Some days this felt more sincere than others, some days I felt I believed it, and some days I felt like I was parroting the party line, memorizing and regurgitating information. I had a lot of questions for my Sunday School teachers, I was eager to learn more, I wanted to know how Christian Science worked, I wanted answers.

I spent a fair bit of time ‘chatting’ with the Sunday School Superintendent (that sounds much more official than it was) about how I was ‘interfering’ with others’ spiritual growth and my questions were ‘not appropriate’. Sunday School teachers tried to put me off, by telling me I’d have to wait and take Class Instruction and all would be revealed, but I never made it that far as I was never ‘led to the right teacher’.

The best part were the Thanksgiving Day services.
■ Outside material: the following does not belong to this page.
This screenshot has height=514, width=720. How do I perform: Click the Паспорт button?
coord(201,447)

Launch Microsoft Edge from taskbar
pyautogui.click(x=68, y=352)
We all got to sit in the main auditorium; everyone, even the little kids (little kids being about six and up, the childcare was usually quite full those days). We would read the President’s Thanksgiving Proclamation which always included something about pilgrims, and then the most random people would stand up and talk at length until the reader had to say “THANK YOU” in a super firm tone and an usher had to come take away the microphone. It was like the Oscars of Christian Science testimonies.

When I made the non-optional transition to church at the age of 20, I hated it. There was no time for discussion, or questioning. You sit and are read the same lesson you have (theoretically) been reading all week. Christian Science church services are not fun, they fail at being interesting, they don’t engage the audience, and they’re tedious.

To the consternation of my mother, my children are not going to experience any of these things. As an adult, I do plenty of things I dislike that I have to do. Church attendance is not one of them, and forcing my children to attend Sunday School isn’t either.